And therewith her foot was in the stirrup, and anon
she sat in the saddle, and her palfrey was ambling
briskly on the way she would.
Little is to tell of Birdalone’s journey unto
the knoll above the Black Valley of the Greywethers.
It was about noon when she came there, and had met
but few folk on the way, and those few were husbandmen,
or carlines, or maidens wending afield betimes not
far from the Castle of the Quest.
Now she sat on her horse and looked down into the
dale and its stony people once more, and saw nought
stirring save three ravens who, not far off, were
flapping about from stone to stone of the Greywethers,
and croaking loud to each other as if some tidings
were toward. She watched their play for a little,
and then gat off her horse, and sat down on the grass
of the knoll, and drew forth her victual, and ate
and drank; for she deemed it happier to eat and drink
there than in the very jaws of the Black Valley.
Soon was her dinner done, and then she got to her
saddle again, and rode slowly down to the little stream,
and along it toward the valley and the gates of the
mountains, which she had been fain to pass through;
but now, as had happed with her that morning when she
was boun for the Sending Boat, somewhat she hung back
from the adventure, and when she lacked but some five
score yards from the very dale itself, she lighted
down again, and let her way-beast bite the grass,
while she sat down and watched the rippling water.

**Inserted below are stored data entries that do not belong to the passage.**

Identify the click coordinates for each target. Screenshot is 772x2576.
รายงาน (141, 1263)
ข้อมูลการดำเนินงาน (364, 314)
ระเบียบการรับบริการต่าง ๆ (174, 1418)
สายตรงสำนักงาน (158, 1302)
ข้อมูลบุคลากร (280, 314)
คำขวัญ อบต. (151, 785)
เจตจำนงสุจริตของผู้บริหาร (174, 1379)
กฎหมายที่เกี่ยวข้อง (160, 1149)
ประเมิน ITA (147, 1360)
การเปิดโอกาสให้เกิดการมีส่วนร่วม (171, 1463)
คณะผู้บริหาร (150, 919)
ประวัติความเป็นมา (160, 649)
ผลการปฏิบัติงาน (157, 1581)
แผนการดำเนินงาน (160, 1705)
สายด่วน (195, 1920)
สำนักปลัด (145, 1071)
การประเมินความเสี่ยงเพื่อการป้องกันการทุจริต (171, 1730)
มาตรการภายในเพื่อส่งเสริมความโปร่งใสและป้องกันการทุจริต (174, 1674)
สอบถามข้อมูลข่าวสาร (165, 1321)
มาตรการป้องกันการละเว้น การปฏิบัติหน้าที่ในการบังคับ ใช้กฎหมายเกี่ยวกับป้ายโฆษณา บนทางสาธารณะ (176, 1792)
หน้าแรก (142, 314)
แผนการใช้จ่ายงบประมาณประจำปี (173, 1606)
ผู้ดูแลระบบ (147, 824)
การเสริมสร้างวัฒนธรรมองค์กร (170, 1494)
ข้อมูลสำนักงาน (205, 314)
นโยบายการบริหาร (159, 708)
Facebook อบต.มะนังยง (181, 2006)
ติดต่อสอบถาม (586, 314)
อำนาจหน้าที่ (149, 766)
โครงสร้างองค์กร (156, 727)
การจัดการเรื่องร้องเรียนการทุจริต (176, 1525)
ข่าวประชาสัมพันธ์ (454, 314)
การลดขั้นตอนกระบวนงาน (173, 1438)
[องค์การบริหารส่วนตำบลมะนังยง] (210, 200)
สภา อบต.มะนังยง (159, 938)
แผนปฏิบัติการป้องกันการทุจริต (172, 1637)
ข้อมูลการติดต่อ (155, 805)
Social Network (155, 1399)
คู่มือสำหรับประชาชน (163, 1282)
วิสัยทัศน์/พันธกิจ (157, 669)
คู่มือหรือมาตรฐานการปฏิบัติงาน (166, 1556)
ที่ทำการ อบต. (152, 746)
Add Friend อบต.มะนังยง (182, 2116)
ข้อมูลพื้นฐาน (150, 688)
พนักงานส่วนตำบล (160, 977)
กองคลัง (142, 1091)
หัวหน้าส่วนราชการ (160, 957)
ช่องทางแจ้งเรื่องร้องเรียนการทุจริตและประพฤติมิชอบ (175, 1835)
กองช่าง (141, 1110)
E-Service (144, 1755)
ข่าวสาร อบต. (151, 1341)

In a while she drew off shoon and hosen, and stood
in the shallow ripple, and bathed her hands and face
withal, and stooped up-stream and drank from the hollow
of her hands, and so stepped ashore and was waxen
hardier; then she strung her bow and looked to the
shafts in her quiver, and did on her foot-gear, and
mounted once more, and so rode a brisk amble right
on into the dale, and was soon come amongst the Greywethers;
and she saw that they were a many, and that all the
bottom of the dale was besprinkled with them on either
side of the stream, and some stood in the very stream
itself, the ground whereof was black even as the rest
of the valley, although the water ran over it as clear
as glass.
As for the dale, now she was fairly within it, she
could see but a little way up it, for it winded much,
and at first away from her left hand, and the sides
of it went up in somewhat steep screes on either side,
which were topped with mere upright staves and burgs
of black rock; and these were specially big and outthrusting
on the right hand of her; and but a furlong ahead
of where she was, one of these burgs thrust out past
the scree and came down sheer into the dale, and straitened
it so much that there was but little way save by the
stream itself, which ran swift indeed, but not deep,
even there where it was straitened by the sheer rocks.